Alguno podrá objetarme que para un cristiano debería haber elogios más preciados. Que lo que dice Thibon de Simone, incluso dándolo por justo, no es más que una especie de brillantez, un tipo de talento, sea congénito o adquirido. Pero que lo que importa no es eso, lo que importa es ser santo. Y quizás salga citándome a Castellani (y a Kierkegaard) con aquello de que el genio no tiene nada que ver con la santidad…
Sí, está bien, pero
1) Castellani es, con toda probabilidad, eso… solamente: un genio; ni es un santo, ni es una autoridad (y sobre eso volveré pronto)
2) «santo» tiene varios significados; está el significado bajo, devocional-moralista, que ya nos ha hecho demasiado mal; está el significado alto, el del evangelio, que bien entendido prácticamente se identifica con el de cristiano; está el significado eclesial institucional, el de los canonizados por la Iglesia; y está finalmente el eclesial no institucional (estrechamente relacionado con todos los anteriores, sobre todo con el anterior), que se aplica a cristianos notorios que con su existencia han mostrado que se puede vivir el evangelio con plenitud, naturalidad y grandeza, y por eso sirven de modelo y de estímulo a sus hermanos -sobre todo a los contemporáneos. Según este último sentido se entiende que los santos deben tener cierta originalidad; y que a, tiempos nuevos, santos nuevos.

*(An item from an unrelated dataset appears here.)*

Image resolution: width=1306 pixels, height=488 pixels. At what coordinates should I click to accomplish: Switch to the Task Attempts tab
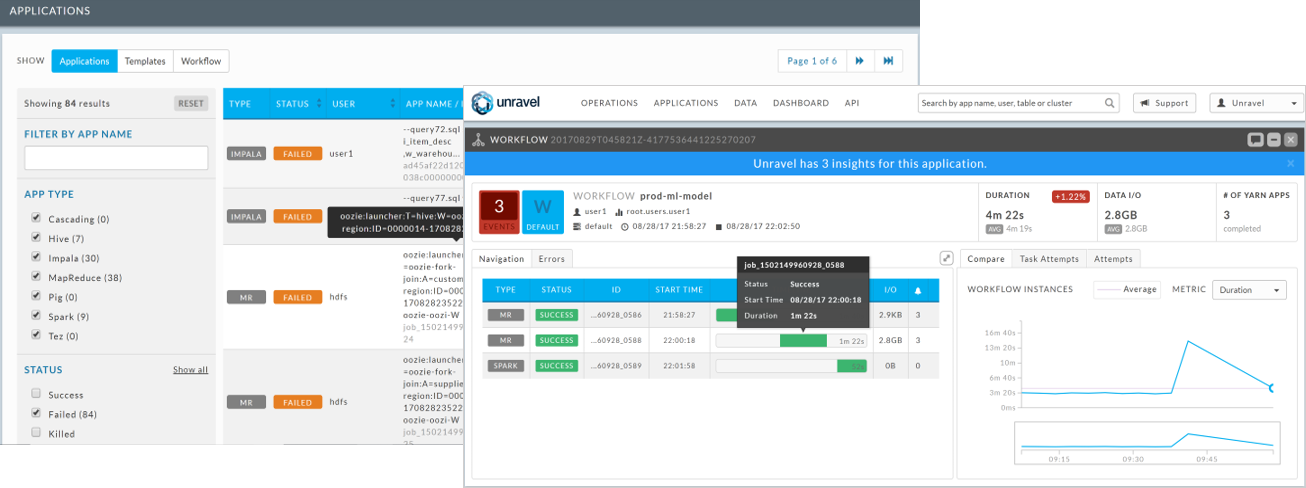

3) Y el mismo Castellani reconocía que a él los santos antiguos no le servían de mucho (se entiende que en el último sentido dicho); y que la mayoría de los santos canonizados en nuestros tiempos le parecían, en ese sentido, santos antiguos. (En esto como en todo, repito, Castellani está lejos de parecerme infalible; pero mucho más lejos está de parecerme inservible). Y él citaba a dos que tenía por «santos modernos»: Kierkegaard y Simone Weil.
De acuerdo, pues, en que lo que necesitamos son santos. Santos nuevos. Pero para mí van juntas las dos cosas, casi son lo mismo: sentir esta necesidad, y admirar con Thibon esa religiosidad natural de Simone, esa capacidad de tomar en los labios lo sobrenatural y que suene -hoy, siglo XXI- tan o más real que la otra realidad. Si no me engaño, es la misma sed.